**EXERCISE:**
Copy every line below where the string "will" is found.

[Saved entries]

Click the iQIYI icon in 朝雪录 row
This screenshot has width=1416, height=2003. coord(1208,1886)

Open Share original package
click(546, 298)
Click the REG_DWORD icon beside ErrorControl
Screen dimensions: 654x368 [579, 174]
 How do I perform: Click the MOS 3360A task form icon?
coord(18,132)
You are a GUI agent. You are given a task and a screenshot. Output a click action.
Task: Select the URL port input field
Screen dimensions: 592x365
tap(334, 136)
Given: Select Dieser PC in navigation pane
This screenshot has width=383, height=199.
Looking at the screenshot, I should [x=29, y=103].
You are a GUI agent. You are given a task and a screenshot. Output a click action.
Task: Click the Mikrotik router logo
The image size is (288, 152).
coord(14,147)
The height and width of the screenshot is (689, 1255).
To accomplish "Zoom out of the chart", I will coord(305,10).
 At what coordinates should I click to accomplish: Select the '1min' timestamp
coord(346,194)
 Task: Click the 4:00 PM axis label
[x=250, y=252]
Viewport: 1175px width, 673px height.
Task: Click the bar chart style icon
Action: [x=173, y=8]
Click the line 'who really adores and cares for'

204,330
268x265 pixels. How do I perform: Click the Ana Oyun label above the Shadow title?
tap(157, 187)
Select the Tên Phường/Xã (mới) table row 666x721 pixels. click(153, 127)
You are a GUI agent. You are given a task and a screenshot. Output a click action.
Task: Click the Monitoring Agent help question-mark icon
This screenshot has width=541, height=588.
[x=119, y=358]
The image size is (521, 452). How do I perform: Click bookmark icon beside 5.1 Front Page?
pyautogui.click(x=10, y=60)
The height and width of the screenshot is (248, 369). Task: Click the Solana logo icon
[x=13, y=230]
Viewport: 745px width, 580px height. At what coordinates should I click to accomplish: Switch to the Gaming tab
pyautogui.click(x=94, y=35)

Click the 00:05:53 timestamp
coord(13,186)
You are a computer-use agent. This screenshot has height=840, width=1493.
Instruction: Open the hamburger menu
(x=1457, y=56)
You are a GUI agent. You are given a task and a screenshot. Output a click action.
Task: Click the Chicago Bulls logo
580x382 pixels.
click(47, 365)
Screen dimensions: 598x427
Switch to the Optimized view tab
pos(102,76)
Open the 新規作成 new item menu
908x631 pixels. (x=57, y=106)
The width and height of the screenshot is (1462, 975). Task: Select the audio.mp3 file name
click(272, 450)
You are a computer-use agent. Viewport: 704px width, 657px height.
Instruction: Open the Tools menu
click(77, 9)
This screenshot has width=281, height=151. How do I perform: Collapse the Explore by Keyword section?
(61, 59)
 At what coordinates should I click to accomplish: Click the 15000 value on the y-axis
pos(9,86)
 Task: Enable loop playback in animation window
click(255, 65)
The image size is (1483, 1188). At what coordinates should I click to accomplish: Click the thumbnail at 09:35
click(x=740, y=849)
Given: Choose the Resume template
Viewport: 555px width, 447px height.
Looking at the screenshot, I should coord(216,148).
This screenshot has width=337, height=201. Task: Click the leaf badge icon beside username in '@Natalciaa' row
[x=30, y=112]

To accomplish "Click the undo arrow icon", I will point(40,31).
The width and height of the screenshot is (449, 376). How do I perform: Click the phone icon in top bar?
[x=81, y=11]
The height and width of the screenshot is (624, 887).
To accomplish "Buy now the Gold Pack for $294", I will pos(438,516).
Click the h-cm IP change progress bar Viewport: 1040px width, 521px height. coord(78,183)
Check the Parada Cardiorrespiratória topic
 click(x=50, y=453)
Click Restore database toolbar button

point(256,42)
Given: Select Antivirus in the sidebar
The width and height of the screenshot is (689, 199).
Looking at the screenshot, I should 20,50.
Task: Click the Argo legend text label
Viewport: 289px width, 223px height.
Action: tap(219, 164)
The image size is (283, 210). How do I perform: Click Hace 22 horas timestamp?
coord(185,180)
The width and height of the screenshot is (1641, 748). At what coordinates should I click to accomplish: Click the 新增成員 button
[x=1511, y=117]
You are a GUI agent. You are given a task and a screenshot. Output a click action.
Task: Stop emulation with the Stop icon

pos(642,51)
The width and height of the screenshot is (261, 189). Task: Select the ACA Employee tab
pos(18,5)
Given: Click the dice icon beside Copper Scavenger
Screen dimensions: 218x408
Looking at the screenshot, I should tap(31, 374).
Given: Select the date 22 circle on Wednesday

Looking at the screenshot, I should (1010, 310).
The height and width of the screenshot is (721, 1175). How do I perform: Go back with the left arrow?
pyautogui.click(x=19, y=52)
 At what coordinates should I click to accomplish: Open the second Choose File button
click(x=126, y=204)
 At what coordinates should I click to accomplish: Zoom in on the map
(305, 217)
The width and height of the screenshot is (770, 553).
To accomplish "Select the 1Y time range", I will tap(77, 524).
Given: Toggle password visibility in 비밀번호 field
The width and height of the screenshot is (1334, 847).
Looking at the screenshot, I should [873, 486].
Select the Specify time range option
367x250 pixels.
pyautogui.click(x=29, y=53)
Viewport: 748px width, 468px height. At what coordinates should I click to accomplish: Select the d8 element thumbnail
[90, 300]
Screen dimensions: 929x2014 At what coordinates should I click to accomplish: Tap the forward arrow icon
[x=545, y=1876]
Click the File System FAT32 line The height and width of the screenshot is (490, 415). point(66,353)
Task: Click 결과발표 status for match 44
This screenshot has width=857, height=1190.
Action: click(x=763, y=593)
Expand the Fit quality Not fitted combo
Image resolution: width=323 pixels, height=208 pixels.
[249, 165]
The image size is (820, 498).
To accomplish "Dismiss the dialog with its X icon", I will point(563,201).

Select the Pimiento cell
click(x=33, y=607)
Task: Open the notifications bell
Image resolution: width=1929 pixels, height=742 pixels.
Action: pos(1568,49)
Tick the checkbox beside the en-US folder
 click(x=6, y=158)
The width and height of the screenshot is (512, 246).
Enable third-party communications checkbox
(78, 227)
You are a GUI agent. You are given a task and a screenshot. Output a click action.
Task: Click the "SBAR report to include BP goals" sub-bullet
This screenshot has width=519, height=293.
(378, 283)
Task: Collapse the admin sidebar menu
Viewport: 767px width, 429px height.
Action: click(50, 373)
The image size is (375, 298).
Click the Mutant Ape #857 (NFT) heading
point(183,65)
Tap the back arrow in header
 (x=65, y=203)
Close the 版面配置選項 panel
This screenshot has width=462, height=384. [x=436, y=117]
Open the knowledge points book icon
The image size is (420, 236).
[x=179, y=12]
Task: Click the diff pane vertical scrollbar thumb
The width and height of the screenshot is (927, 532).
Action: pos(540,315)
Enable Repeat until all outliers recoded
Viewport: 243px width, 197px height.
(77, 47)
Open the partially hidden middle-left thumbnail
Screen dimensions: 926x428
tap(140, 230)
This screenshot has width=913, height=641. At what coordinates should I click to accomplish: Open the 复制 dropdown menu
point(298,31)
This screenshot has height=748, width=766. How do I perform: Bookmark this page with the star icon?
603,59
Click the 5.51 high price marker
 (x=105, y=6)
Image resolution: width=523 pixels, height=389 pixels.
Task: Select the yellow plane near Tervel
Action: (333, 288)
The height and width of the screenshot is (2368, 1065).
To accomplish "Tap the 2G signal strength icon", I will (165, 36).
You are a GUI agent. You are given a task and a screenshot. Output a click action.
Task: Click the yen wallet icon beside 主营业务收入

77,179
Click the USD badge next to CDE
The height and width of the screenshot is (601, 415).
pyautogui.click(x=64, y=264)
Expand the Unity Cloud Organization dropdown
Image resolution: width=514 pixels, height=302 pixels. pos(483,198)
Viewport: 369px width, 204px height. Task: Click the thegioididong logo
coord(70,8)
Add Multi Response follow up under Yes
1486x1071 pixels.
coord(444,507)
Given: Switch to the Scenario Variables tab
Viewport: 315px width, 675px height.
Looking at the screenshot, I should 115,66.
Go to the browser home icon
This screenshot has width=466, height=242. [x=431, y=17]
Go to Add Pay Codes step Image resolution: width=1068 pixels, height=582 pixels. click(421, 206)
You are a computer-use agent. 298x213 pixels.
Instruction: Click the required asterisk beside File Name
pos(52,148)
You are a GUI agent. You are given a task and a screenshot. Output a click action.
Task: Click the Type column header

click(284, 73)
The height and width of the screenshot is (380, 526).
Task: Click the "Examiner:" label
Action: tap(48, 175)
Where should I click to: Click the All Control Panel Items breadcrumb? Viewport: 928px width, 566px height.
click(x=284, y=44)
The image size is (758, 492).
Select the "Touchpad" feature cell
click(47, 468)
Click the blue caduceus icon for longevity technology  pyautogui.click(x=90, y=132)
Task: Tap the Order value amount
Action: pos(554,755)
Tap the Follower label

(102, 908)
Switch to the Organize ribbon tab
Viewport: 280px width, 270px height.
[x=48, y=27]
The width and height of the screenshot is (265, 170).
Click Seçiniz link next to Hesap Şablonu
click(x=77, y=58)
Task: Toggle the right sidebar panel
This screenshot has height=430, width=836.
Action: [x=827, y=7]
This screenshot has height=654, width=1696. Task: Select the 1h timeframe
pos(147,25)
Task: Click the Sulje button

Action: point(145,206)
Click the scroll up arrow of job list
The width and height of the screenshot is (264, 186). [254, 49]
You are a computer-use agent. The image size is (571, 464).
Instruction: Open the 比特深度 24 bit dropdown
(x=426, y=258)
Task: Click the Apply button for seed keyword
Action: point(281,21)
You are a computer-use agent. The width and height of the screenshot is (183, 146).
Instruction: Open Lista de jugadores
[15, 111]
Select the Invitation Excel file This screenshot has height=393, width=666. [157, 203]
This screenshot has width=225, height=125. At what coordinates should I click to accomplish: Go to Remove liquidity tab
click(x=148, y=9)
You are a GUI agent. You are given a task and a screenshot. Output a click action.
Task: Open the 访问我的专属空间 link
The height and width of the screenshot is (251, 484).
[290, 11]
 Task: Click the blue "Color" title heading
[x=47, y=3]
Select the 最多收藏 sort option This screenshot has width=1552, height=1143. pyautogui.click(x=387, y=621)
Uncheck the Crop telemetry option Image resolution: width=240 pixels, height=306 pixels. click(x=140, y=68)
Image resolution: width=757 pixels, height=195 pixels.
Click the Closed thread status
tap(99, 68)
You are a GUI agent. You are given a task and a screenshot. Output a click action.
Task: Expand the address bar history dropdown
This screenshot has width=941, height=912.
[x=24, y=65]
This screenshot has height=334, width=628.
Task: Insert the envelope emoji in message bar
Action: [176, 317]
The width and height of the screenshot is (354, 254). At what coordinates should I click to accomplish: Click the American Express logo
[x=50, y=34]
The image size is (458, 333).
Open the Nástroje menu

**SOLUTION BELOW:**
To accomplish "Zoom out of the chart", I will coord(305,10).
To accomplish "Click the undo arrow icon", I will point(40,31).
To accomplish "Buy now the Gold Pack for $294", I will pos(438,516).
To accomplish "Select the 1Y time range", I will tap(77, 524).
To accomplish "Dismiss the dialog with its X icon", I will point(563,201).
To accomplish "Tap the 2G signal strength icon", I will (165, 36).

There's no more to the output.